Collected data entries
****
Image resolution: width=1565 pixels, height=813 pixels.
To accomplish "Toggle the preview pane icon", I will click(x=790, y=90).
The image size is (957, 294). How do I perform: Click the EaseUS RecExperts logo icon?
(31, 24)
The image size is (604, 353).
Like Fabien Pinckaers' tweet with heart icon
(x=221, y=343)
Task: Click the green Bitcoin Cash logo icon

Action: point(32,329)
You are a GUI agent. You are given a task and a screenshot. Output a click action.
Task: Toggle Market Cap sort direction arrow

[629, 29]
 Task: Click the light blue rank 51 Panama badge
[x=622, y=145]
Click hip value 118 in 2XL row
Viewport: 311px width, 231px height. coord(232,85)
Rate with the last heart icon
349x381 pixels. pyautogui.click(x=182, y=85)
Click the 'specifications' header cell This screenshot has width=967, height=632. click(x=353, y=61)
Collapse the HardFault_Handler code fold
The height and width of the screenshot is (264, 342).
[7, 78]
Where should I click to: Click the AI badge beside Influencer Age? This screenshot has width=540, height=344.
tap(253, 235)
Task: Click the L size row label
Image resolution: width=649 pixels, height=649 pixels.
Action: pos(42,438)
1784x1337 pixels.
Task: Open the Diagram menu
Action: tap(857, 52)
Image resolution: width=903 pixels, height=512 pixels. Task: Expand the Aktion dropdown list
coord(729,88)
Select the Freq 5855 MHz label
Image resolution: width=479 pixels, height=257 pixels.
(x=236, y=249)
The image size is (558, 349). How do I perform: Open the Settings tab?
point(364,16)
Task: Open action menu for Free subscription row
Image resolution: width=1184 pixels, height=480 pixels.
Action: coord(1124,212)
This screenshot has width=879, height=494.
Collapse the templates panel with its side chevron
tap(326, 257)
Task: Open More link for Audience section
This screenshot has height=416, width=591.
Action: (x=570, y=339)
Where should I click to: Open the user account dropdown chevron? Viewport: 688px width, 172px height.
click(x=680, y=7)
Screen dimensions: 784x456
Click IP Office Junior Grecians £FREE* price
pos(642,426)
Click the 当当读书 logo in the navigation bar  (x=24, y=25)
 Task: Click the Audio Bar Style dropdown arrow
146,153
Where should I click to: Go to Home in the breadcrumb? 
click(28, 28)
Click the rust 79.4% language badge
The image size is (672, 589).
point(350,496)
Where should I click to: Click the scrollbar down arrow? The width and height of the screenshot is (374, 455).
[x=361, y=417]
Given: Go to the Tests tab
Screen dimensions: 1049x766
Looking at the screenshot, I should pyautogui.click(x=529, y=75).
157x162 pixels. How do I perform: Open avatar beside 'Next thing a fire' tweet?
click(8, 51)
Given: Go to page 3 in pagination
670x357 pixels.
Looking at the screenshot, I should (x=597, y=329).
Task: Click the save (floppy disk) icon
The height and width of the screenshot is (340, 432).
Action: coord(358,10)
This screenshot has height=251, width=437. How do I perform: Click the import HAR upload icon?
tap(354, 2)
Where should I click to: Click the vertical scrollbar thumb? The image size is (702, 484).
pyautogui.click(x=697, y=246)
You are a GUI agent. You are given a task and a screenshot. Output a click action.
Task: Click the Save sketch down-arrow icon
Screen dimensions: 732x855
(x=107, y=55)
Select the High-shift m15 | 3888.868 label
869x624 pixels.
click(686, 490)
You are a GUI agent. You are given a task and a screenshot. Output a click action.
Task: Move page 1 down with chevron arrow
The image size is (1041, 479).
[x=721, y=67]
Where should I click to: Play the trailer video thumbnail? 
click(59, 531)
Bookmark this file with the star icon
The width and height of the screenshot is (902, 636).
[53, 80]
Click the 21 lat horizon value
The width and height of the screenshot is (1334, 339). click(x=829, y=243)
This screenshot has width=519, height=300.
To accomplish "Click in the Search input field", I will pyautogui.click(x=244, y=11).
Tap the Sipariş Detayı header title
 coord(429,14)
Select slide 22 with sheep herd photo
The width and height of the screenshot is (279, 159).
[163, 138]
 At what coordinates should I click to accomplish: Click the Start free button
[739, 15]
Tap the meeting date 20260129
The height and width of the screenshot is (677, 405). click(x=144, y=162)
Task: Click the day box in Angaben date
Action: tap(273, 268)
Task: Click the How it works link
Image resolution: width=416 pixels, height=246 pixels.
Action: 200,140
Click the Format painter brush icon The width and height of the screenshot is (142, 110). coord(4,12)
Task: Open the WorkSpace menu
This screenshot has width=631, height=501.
****
EXERCISE:
All lines from the one that holds "Image resolution: width=416" to the end of the entries above must be transcribed exactly, both ends included, and no others.

SOLUTION BELOW:
Image resolution: width=416 pixels, height=246 pixels.
Action: 200,140
Click the Format painter brush icon The width and height of the screenshot is (142, 110). coord(4,12)
Task: Open the WorkSpace menu
This screenshot has width=631, height=501.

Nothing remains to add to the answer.